Scary to think what could have happened if I were driving at high speed on highway.

Has this happened to you?
 
Mine did that a few weeks ago. I was empty and had it locked on but it bounced off going across a bridge. Upon inspection there was an inner liner the ball sit in. Over the years it had worn thin and had two very small cracks in it. I had to lay on the ground and look up into the socket to see. A new coupler welded on corrected that problem.
 



That has ALMOST happened to me many times. It is not unusual for the moving part of the hitch to not be all the way back, and then it is not difficult if you aren't looking, for the moving part to be on top of the ball instead of under it.
 
If I may make a suggestion, cross the safety chains so if it does come off they will cradle the tongue and keep it from digging into the ground and possibly flipping the trailer. In your case it appears the tongue stayed up in the air but many times it goes to the ground. I'm not YT police but I was told that many years ago and it has saved me a lot of heartache once when mine came off. Just a suggestion and it's your trailer so you do as you please. Keith
 
I was pulling a portable corral which is just about balanced. The ball was on a receiver hitch and I slid it in and pinned it, however the ball was loose and the nut fell off going down the road. I stopped at a stop sign after 7 or 8 miles, looked in the rear view mirror and saw the trailer hitch in the air waiting for me to back up. It did not have safety chains but does now as I put them on for him!
 
We had to replace the trailer ball on one of our trucks due to the front side of the ball being worn so much it was no longer round. There was nothing wrong with the trailer coupler but the ball was almost flat on the front side of it and the coupler slid off.

Mark
 
Cut that thing off and weld on a Bulldog hitch. Until then, reach under that coupler with your fingers and make sure the catch is below the ball. I don't allow any of that type hitch in my business.
 
Had a hidden hitch on my F250. I rented a small excavator and their trailer. I rarely used the hitch, mostly pulling a hay wagon. Nearly home when it seemed to be pulling a little hard so I stopped to check. The square tube of the hitch had twisted on one side and tore the side plate on the other. The foot of the jack was dragging on the road and wore through the plate. If the hitch tore off the safety chains would not have helped.
 
Similar. I was hauling a finish mower on a 5x8 trailer for a buddy. His trailer and insisted I use his hitch. Doing 65 when the truck lurched. The 1 ton dodge was jinking and the trailer was wild. Got everything stopped on the shoulder. The ball was gone. Not in the hitch. Just gone. Safety chains held or that could have been so bad.
 
There is a second reason for crossing the safety chains. When they are crossed and you turn sharp, both chains still have about the same amount of slack since the end on the towing vehicle on one side is trying to tighten the chain while the trailer end is on the opposite side and is trying to loosen the chain.
 
When I lower the trailer onto the ball with the jack and latch it I then crank up the jack until I see the ball hitch and back of the truck start to come up along with the trailer. Then I lock it and finish the hook-up.
 
Not even close to your predicament, as a kid we were hauling to a roping. Dad had me hookup trailer. Had to take out pocket knife for some reason and left my pocket change on bumper and forgot it. Drove 40+ miles to roping and there on that bumper was all my change. It wasn?t all highway either.
 

Looks to me like your breakaway tether is tied (?!!) to the recv'r insert. Obviously it didn't pop the plug. Used to see this all the time when I was working. The purpose of a breakaway system is to activate the brakes on the trailer and keep it more or less straight behind you and not smashing into your tow vehicle when you brake after the chains come tight and you realize something is wrong. I mean no offense, but folks need to engage the noggin and think about this when they hitch. You CAN shorten a breakaway tether guys, really, you can!

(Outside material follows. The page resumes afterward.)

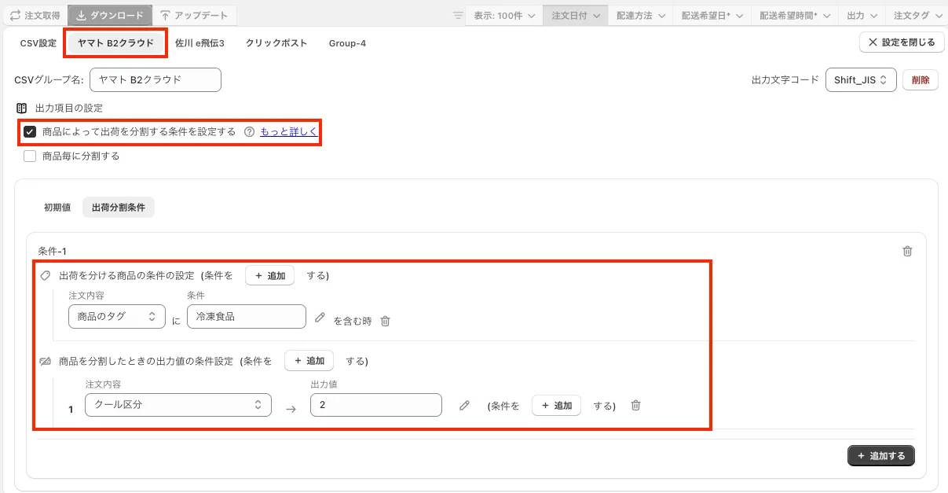Viewport: 948px width, 493px height.
Task: Click pencil edit icon beside output value 2
Action: (464, 405)
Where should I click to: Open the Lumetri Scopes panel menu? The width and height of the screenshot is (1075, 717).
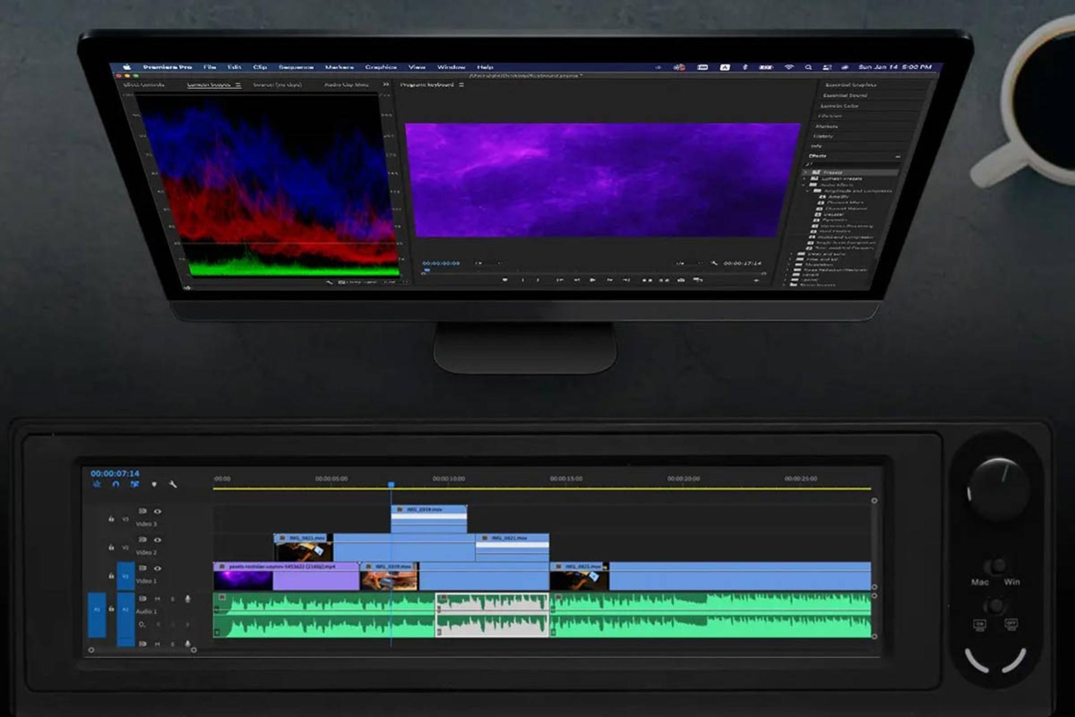pos(238,85)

As far as the hitch not locking on the ball, done that but not very often. Only takes a second to lift or crank the handle to see if things are actually connected.
 
Geo,

I think you posted a few days ago about having an issue with forgetting to secure the gates on your trailer, sounds like it is time in your life to have others check your work before someone gets hurt or killed.
 
Yes, the dimensions of ball and hitch seem to be critical, so they are basically wear items.
In our country, The Netherlands, the common ball hitch on cars and light trucks is 50 mm in diameter (approx. 2 inches). The ball may not be worn smaller than 49 mm measured in any direction; this is a (safety) critical item of our car inspections.
(Not saying that such accidents never happen here; on the contrary :-(. I totaled my car, doing 75 mph, by hitting a small trailer that had come loose on the highway on a DARK winter morning; thank God I suffered only minor injuries.)
 
[b:654c4848f0]We had to replace the trailer ball on one of our trucks due to the front side of the ball being worn so much[/b:654c4848f0]

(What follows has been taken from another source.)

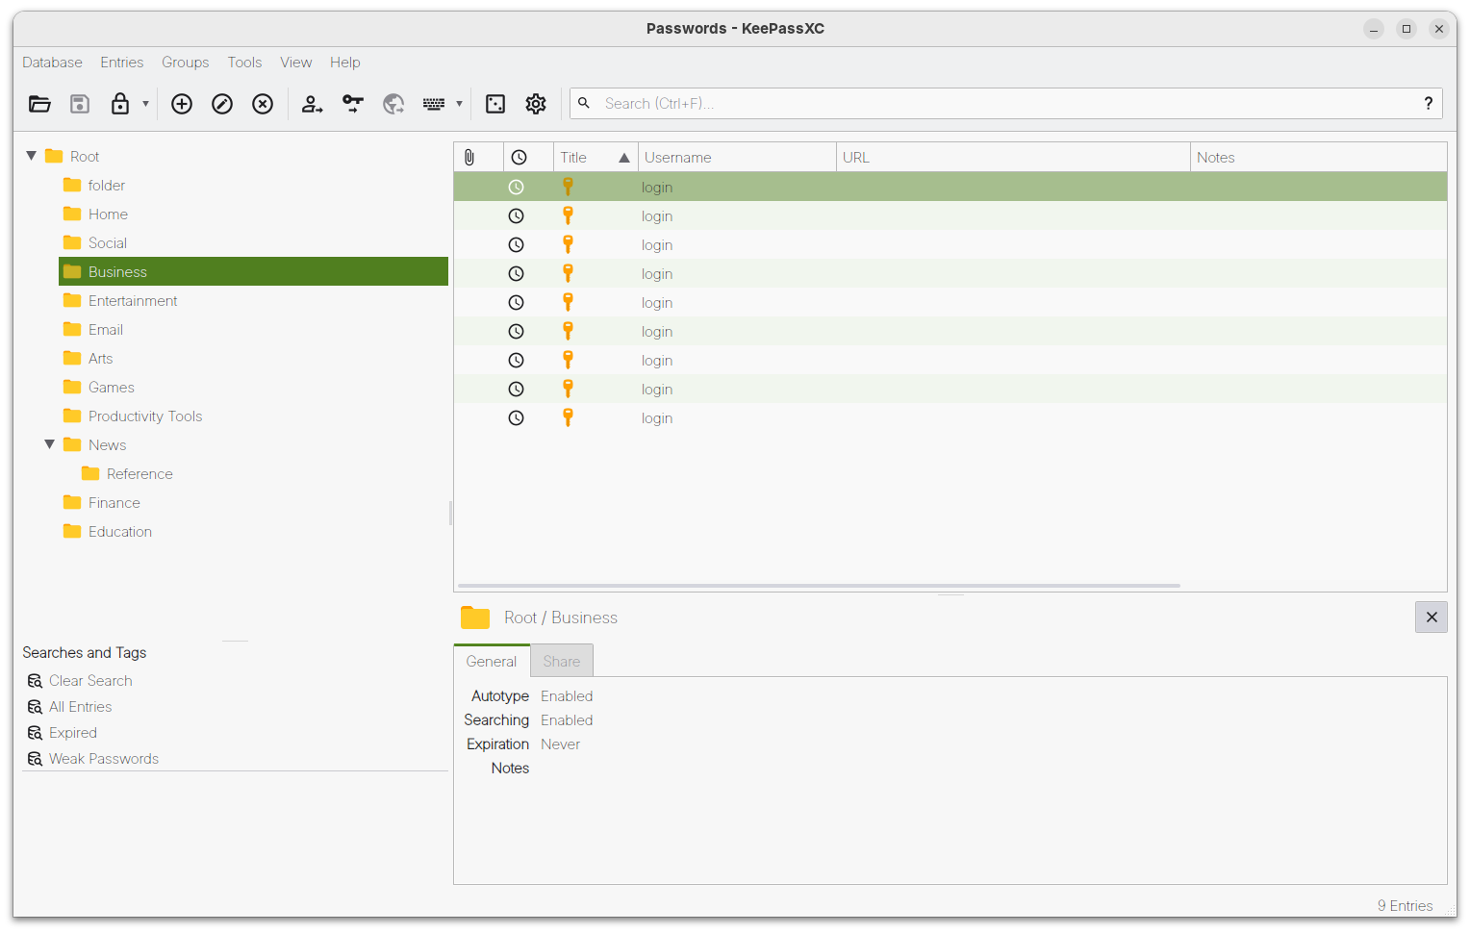Show the Weak Passwords search

tap(103, 759)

Trailer balls are made of softer metal than the coupling so you can notice the wear and replace the ball.
When ever you have metal on metal contact there will be wear so what you experienced is normal.
 
With the tongue up in the air, your trailer is improperly loaded. That caused part of the problem! You should have tongue weight down on the ball.
 
Good morning! I have a sort of me-too statement. A few years ago, I was pulling a small cargo trailer with a garden tractor on it. My hitch ball was on a steel tubular shank that is slid into the receiver, and a steel pin is put through horizontally, then a hairpin clip keeps the large pin in place. Very common arrangement. My problem occurred when the hairpin clip apparently came out, and the main steel pin came out. The shank slid out of the receiver, and the trailer tongue was held only by the safety chains (crossed!). The chains did not break, but allowed the tongue with hitch/ball assembly to drag on the blacktop pavement while I was stopping. I had been going about 40 MPH, got off to side of road OK. So the crossed safety chains saved the day for me. I still have the ball on the insert shank. The nut that holds the ball shows where it slid along the blacktop, a good reminder! BTW, if that trailer had come entirely loose, it might have rolled into on-coming traffic, or who-knows-what. All for a lost or forgotten hairpin clip! As we all know, we should check even the simplest items before driving off. That's my story..

Dennis M. in W. Tenn.
 
If the underjaw is not installed properly this can happen.

Have a look underneath and confirm the tab on the back of it is properly engaged in the coupler.
 
Or you can feel if the tab is below the ball with your fingers.
Pretty obvious. If you can touch the back of the ball it's wrong.
 
The weight shifted when I was dumping trailer.
If there wasn't proper tongue weight I wouldn't have driven to burn pit
 
I know crossed chains is better. Can't cross chains on implement trailer because both chains are connected to same point .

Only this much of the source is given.